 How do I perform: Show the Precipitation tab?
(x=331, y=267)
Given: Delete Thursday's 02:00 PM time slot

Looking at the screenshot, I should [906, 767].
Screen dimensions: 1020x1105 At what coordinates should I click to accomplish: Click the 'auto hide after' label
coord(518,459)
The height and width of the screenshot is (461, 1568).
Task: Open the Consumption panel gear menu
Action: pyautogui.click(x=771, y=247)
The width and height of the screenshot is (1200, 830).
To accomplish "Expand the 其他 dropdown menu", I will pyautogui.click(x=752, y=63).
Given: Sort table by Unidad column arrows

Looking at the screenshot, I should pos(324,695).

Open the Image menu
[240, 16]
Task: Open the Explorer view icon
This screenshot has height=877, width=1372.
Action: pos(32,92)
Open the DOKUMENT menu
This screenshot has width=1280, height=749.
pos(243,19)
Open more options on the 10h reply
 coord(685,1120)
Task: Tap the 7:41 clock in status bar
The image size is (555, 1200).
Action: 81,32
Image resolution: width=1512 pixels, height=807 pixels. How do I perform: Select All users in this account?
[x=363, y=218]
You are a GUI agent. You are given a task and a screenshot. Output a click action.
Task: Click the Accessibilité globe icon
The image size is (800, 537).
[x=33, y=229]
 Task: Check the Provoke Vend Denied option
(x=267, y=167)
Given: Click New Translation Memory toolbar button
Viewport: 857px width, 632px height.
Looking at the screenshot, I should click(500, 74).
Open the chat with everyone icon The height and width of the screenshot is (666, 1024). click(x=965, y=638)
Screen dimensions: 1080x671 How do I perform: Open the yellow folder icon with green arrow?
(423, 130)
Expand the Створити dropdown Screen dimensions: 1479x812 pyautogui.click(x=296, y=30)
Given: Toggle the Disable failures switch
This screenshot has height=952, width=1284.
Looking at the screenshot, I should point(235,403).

• • • • •

EXERCISE: Rewrite all the records above, substituting "How can I complete" for every "How do I perform" and leaving everything else unchanged.

ANSWER FOR THE TASK:
 How can I complete: Show the Precipitation tab?
(x=331, y=267)
Given: Delete Thursday's 02:00 PM time slot

Looking at the screenshot, I should [906, 767].
Screen dimensions: 1020x1105 At what coordinates should I click to accomplish: Click the 'auto hide after' label
coord(518,459)
The height and width of the screenshot is (461, 1568).
Task: Open the Consumption panel gear menu
Action: pyautogui.click(x=771, y=247)
The width and height of the screenshot is (1200, 830).
To accomplish "Expand the 其他 dropdown menu", I will pyautogui.click(x=752, y=63).
Given: Sort table by Unidad column arrows

Looking at the screenshot, I should pos(324,695).

Open the Image menu
[240, 16]
Task: Open the Explorer view icon
This screenshot has height=877, width=1372.
Action: pos(32,92)
Open the DOKUMENT menu
This screenshot has width=1280, height=749.
pos(243,19)
Open more options on the 10h reply
 coord(685,1120)
Task: Tap the 7:41 clock in status bar
The image size is (555, 1200).
Action: 81,32
Image resolution: width=1512 pixels, height=807 pixels. How can I complete: Select All users in this account?
[x=363, y=218]
You are a GUI agent. You are given a task and a screenshot. Output a click action.
Task: Click the Accessibilité globe icon
The image size is (800, 537).
[x=33, y=229]
 Task: Check the Provoke Vend Denied option
(x=267, y=167)
Given: Click New Translation Memory toolbar button
Viewport: 857px width, 632px height.
Looking at the screenshot, I should click(500, 74).
Open the chat with everyone icon The height and width of the screenshot is (666, 1024). click(x=965, y=638)
Screen dimensions: 1080x671 How can I complete: Open the yellow folder icon with green arrow?
(423, 130)
Expand the Створити dropdown Screen dimensions: 1479x812 pyautogui.click(x=296, y=30)
Given: Toggle the Disable failures switch
This screenshot has height=952, width=1284.
Looking at the screenshot, I should point(235,403).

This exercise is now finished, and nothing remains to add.